WORK TO COMPLETE
While reading through the material below, copy each line that holds the word "screenshot".

EXTRACTED INFORMATION

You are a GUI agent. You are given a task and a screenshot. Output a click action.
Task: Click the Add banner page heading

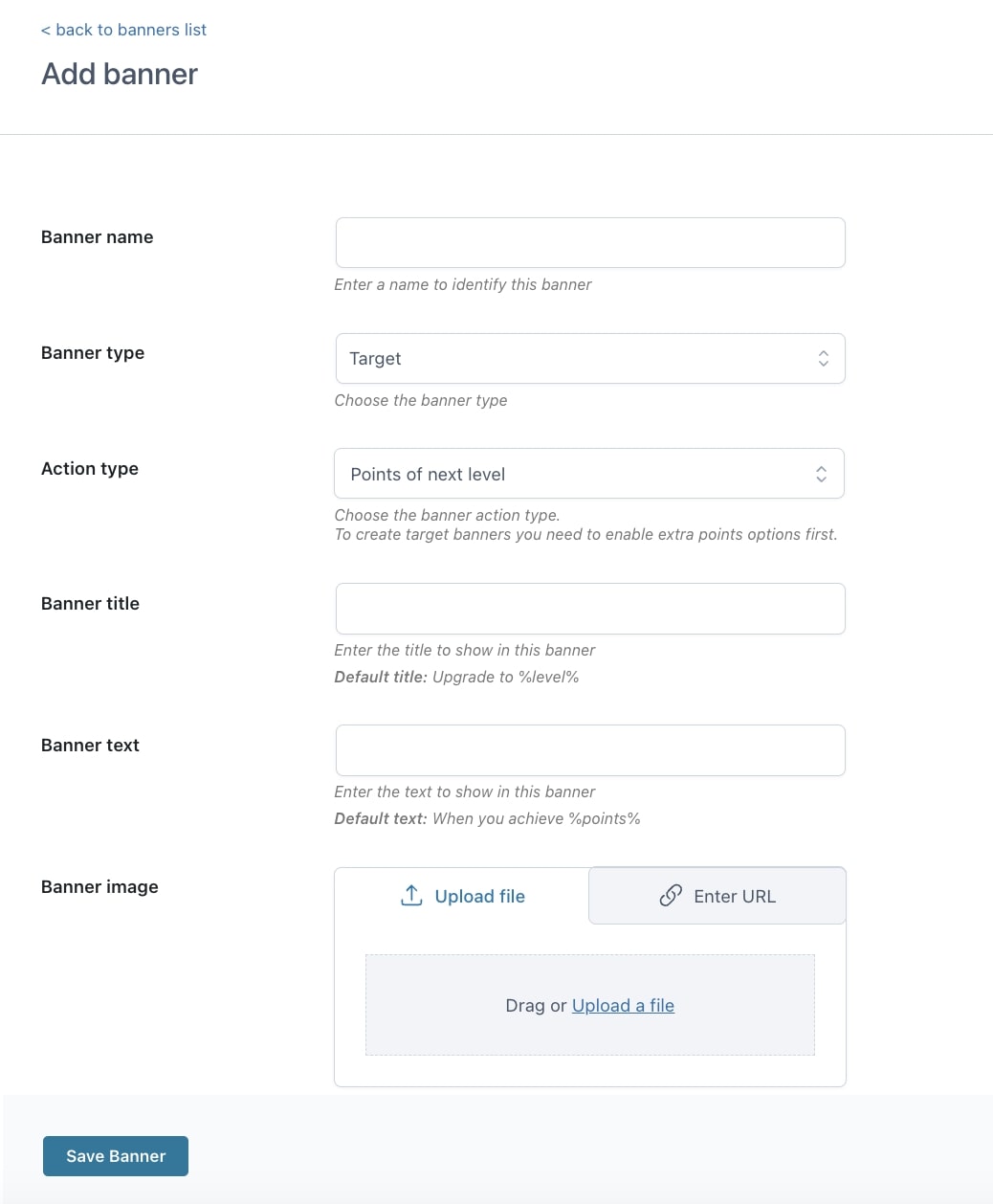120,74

* * *

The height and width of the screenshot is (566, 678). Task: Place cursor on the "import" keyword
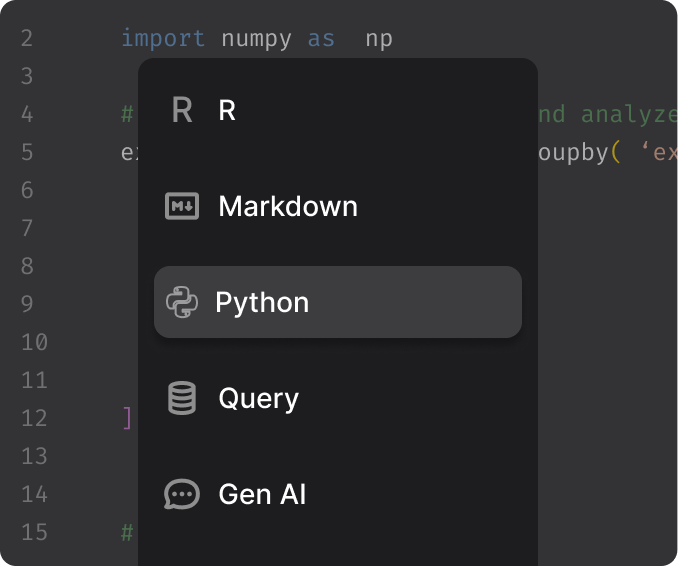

--

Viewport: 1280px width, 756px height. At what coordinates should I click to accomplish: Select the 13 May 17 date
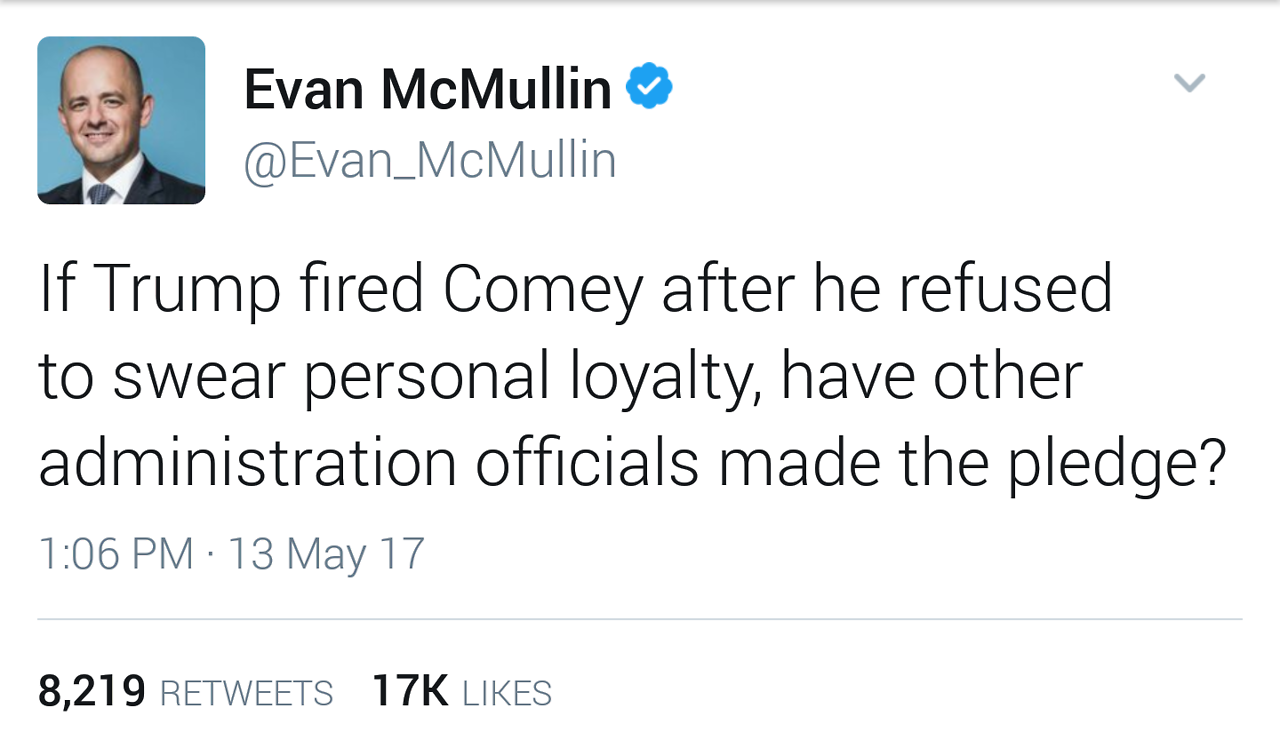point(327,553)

RESULT
You are a GUI agent. You are given a task and a screenshot. Output a click action.
The height and width of the screenshot is (566, 678). Task: Place cursor on the "import" keyword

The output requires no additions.